Fostering transdisciplinary approaches to address emerging challenges in digital forensics by bringing together innovative researchers, developers, and practitioners from around the globe.
- INCLUSION: Reaching out to everyone with a legitimate interest in digital forensic research.
- INNOVATION: Pushing the envelope of what is currently possible in digital forensics
- USABILITY: Practical solutions for real-world problems.
- SCIENTIFIC PRACTICE: Systematic processes and reliable results
The inclusive, long-term mission for DFRWS encompasses research, practice, education:
- Maintain a dynamic community of experts from academia and practice.
- Attract new perspectives and foster exchange of ideas to advance digital forensics
- Promote scholarly discussion related to digital forensic research and its application.
- Engage practitioners from law enforcement, the military, and civilian sectors to focus research
and development to address current and emerging challenges in digital forensics.
- Engage in regular debate and collaborative activity to ensure a sharp focus, high interest, and efficacy.

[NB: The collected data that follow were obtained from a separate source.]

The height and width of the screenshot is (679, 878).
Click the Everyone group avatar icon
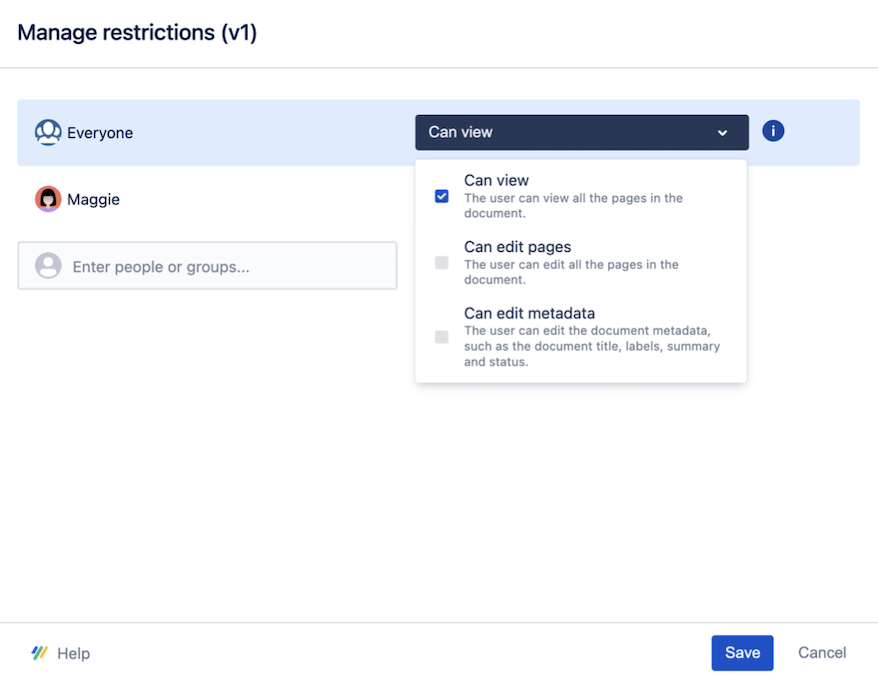[48, 132]
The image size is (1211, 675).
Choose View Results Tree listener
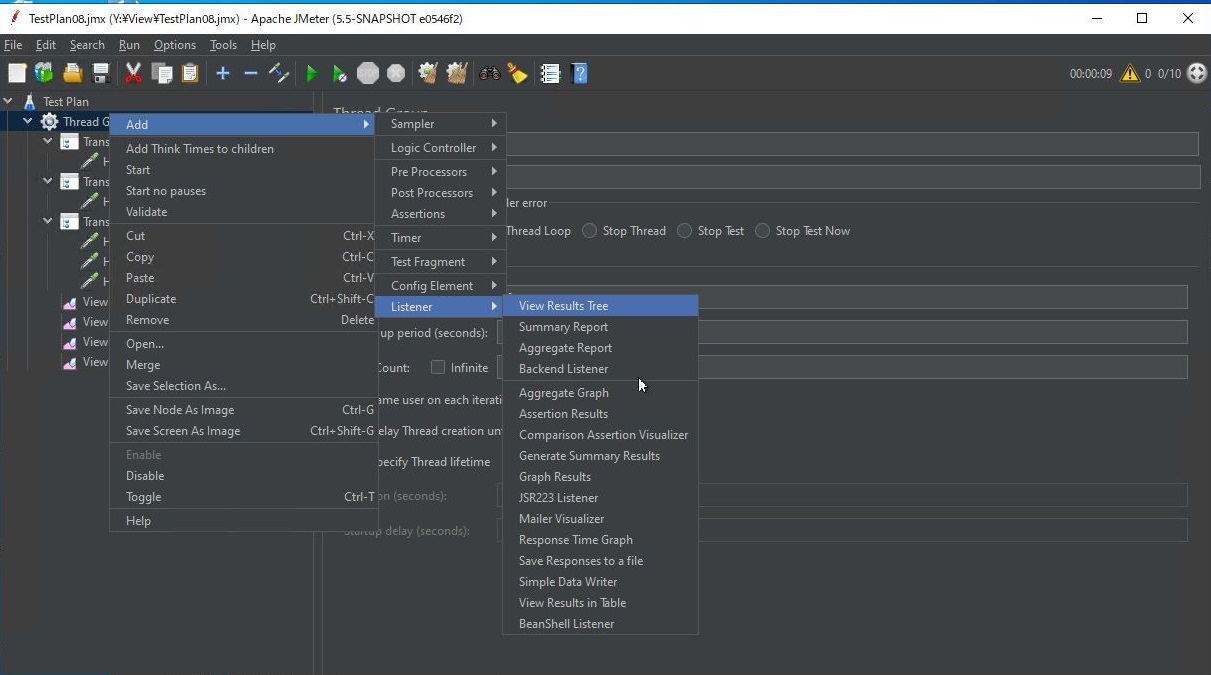(x=563, y=306)
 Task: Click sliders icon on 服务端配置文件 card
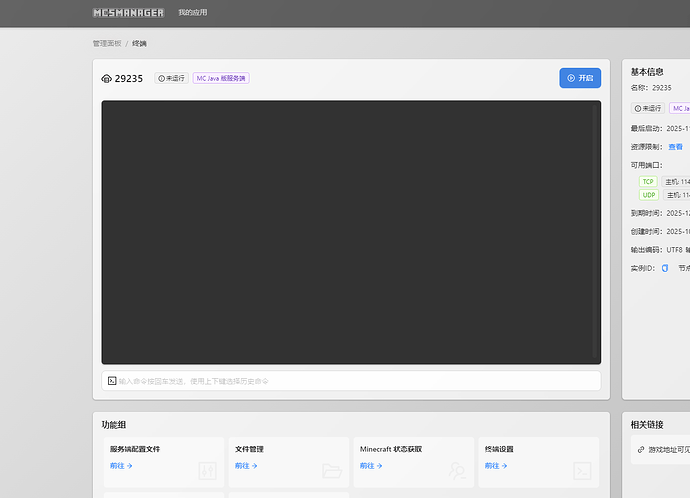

- Define core principles that form a focus for useful research and development,
- Establish and expand a common lexicon so the community speaks the same language.
- Increase scientific rigor in digital forensics
- Inspire the next generation to invent novel solutions.
DFRWS is a non-profit, volunteer organization dedicated to bringing together everyone with a legitimate interest in digital forensics to address the emerging challenges of our field.
DFRWS organizes digital forensic conferences, challenges, and international collaboration to help drive the direction of research and development. DFRWS conferences provide a friendly atmosphere to share research papers, practitioner presentations and works in progress. Every gathering includes technical workshops, demos, panels, and other “breakout sessions” covering various issues related to digital forensics.
Ultimately, it is the goal of DFRWS to cultivate transdisciplinary coproduction of knowledge that stimulates healthy growth in this rapidly evolving field. It is notable that many novel developments in the field have their roots in works and breakout sessions at DFRWS conferences. As such, DFRWS conferences are not only a snapshot of the state of the research in the field but are also a useful pointer towards the future.
The first Digital Forensic Research Workshop was held in August 2001. The vision was to bring together researchers, practitioners, industry, academics, law enforcement, and military with the goal of opening lines of communication. The result of this inaugural event was the technical report “A Road Map for Digital Forensic Research” that is frequently referenced as a foundational framework for the domain.
Since then, an annual conference has been held in various cities around the United States, Europe and APAC to present and discuss current and emerging challenges in digital forensic science. The scope of DFRWS has increased to include annual challenges and technical working groups. In 2005, Digital Forensic Research Workshop, Inc. became a 501(c)(3) non-profit organization.
The initial vision and impetus for the DFRWS was provided by John Faust, John Feldman, Joseph Giordano, Dan Kalil, Chet Maciag, Gary Palmer, Thomas Parisi, and William Wolf. We would also like to thank the IFGB of the AFRL for contributing the time of interns, administrative assistants (Martha Kraeger), graphic arts materials and products, and support contractors (Jack Mineo and Ann Robinson) to the initial workshops.